Conclusion
These data show that targeting IL-23p19 through a vaccination strategy is protective in CIA. This specific targeting of IL-23 might constitute a promising therapeutic approach to explore in rheumatoid arthritis.
Methods
Using bioinformatics, the murine IL-23p19 subunit was modeled and two peptides were defined in the receptor interacting domain. Each peptide was coupled to keyhole limpet hemocyanin (KLH) to obtain two vaccines IL23-K1 and IL23-K2. Both vaccines were used for immunizations in incomplete Freund adjuvant (IFA) in groups of DBA/1 mice. Control groups received KLH or PBS at the same dates. CIA was induced by two subcutaneous injections of bovine type II collagen (CIIb), and the development of disease assessed during the next two months.

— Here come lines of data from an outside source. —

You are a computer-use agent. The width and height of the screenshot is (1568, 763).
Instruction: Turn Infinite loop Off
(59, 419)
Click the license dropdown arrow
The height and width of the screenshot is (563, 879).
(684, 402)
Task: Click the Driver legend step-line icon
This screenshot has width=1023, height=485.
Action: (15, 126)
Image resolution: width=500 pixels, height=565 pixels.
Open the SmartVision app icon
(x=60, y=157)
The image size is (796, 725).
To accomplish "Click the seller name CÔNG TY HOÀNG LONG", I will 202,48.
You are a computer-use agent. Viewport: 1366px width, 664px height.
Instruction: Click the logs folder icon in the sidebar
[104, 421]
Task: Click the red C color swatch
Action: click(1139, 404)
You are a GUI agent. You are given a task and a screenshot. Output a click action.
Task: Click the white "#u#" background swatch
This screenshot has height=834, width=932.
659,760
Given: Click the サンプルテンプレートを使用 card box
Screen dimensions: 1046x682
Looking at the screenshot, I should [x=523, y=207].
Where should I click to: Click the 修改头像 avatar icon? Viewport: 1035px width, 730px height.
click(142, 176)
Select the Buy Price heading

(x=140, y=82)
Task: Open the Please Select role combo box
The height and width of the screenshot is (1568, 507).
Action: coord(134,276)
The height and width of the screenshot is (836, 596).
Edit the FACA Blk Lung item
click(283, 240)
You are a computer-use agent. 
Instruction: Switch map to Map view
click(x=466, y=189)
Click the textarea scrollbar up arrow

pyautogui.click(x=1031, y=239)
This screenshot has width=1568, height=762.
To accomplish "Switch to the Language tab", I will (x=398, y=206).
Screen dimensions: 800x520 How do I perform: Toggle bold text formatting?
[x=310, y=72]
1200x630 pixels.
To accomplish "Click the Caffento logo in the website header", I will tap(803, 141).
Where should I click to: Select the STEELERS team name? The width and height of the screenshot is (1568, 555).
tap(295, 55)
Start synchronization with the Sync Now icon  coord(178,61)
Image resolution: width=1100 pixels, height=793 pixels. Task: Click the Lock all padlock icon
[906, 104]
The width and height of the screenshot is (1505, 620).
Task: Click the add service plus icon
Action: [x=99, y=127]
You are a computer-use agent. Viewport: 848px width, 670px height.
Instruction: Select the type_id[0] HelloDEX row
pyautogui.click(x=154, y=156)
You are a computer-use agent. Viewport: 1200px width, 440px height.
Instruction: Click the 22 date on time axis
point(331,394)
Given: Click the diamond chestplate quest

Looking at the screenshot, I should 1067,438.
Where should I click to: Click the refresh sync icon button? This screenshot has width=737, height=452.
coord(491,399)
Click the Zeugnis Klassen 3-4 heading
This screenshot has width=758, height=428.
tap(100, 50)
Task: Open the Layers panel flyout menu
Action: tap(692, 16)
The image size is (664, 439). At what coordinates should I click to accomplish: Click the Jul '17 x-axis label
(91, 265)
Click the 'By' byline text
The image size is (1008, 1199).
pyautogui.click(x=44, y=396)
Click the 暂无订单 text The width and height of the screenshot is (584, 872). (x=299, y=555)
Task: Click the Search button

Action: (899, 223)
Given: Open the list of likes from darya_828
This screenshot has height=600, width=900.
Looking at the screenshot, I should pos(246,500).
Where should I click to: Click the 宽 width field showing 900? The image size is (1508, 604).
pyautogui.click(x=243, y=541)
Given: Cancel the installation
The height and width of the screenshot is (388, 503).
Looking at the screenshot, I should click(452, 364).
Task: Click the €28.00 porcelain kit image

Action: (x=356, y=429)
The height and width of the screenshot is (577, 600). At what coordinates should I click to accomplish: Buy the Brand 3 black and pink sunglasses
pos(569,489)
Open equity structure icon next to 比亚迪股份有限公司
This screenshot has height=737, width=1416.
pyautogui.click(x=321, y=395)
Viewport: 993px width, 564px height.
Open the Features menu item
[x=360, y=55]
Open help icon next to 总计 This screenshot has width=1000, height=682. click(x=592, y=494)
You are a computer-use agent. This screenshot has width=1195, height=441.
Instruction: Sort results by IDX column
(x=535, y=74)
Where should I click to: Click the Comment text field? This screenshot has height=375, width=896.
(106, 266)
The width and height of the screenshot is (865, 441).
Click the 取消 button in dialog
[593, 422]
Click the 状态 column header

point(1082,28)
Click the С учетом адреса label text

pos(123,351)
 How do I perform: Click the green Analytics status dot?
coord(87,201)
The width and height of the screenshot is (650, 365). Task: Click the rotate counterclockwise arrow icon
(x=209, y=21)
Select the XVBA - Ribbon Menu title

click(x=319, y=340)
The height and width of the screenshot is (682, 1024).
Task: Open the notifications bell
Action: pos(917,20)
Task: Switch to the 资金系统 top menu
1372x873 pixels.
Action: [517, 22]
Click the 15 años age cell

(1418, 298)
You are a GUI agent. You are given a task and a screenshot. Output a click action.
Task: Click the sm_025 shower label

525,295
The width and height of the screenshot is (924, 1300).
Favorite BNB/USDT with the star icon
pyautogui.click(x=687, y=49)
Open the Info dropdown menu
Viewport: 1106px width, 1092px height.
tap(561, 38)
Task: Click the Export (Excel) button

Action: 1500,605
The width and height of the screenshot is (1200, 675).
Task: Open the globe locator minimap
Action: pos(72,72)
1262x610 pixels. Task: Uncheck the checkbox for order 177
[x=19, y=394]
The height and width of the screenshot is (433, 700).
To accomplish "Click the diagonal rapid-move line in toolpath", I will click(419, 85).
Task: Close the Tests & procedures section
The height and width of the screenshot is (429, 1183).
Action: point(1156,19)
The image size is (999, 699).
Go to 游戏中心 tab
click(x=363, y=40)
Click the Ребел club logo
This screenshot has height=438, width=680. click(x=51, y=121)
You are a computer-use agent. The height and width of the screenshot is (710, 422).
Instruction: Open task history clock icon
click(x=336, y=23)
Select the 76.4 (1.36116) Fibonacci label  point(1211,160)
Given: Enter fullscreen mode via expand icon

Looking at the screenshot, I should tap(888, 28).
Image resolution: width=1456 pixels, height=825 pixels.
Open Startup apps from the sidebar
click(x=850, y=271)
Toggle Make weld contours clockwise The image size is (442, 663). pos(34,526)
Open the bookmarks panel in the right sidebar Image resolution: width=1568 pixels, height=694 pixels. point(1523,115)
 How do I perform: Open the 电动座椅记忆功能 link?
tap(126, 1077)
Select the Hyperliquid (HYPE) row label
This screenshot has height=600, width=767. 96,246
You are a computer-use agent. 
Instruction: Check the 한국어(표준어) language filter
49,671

Anti-CIIb and anti-IL-23 antibody levels were assessed by ELISA. Pro- and anti-inflammatory cytokines mRNA were quantified by qRT-PCR in the spleen and the synovium. T-cell populations in the spleen were evaluated by FACS analysis.
Results
The clinical scores showed that mice treated with IL23-K1 developed less arthritis than negative controls (p<0.05). Mice immunized with IL23-K1 produced more anti-IL-23 antibodies than those immunized with IL23-K2 (p<0.001). mRNA quantification showed that the IL23-K1 immunization led to an increase of IL-10 in the spleen (p<0.05 vs. KLH), without any effect on IL-17 level. Histological examination showed that IL23-K1 strongly protected against joint destruction and inflammation (p<0.01 vs. KLH and p<0.001 vs. PBS). T-cell populations in the spleen were not modified by IL-23 modulation.